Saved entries
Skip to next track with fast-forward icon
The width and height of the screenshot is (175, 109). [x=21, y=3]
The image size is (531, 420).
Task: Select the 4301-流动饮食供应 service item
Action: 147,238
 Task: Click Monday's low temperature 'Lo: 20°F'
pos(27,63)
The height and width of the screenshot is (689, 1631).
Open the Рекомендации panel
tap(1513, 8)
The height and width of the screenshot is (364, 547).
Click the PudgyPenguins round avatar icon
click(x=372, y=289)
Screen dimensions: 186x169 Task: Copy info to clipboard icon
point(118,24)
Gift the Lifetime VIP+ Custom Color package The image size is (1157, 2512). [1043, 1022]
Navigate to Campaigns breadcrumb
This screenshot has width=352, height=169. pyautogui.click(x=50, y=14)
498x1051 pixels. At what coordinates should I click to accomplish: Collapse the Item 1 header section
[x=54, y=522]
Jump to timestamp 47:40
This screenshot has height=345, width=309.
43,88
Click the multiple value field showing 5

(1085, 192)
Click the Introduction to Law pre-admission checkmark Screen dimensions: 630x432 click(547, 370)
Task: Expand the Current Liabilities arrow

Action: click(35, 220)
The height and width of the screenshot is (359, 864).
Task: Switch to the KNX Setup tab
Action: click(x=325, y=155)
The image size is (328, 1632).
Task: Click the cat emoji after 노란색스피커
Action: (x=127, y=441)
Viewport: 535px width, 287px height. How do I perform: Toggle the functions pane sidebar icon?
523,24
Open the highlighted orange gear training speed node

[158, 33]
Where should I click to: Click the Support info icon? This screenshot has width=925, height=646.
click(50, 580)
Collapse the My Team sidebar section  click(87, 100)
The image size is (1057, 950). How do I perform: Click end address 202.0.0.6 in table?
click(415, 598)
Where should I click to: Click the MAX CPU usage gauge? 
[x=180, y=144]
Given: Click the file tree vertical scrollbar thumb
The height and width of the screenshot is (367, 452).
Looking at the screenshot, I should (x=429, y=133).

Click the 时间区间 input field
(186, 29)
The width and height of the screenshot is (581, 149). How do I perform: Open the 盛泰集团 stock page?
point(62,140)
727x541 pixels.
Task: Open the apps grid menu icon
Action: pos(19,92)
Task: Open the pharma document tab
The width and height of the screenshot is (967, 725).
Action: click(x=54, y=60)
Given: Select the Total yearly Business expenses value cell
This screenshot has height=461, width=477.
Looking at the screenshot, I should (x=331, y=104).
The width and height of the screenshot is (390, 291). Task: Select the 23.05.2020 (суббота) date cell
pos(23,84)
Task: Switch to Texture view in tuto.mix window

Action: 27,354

_What is expected:_ What is needed is a copy of every line above in which "Given" appears.

_Solution to this task:_
Given: Click the file tree vertical scrollbar thumb
Given: Select the Total yearly Business expenses value cell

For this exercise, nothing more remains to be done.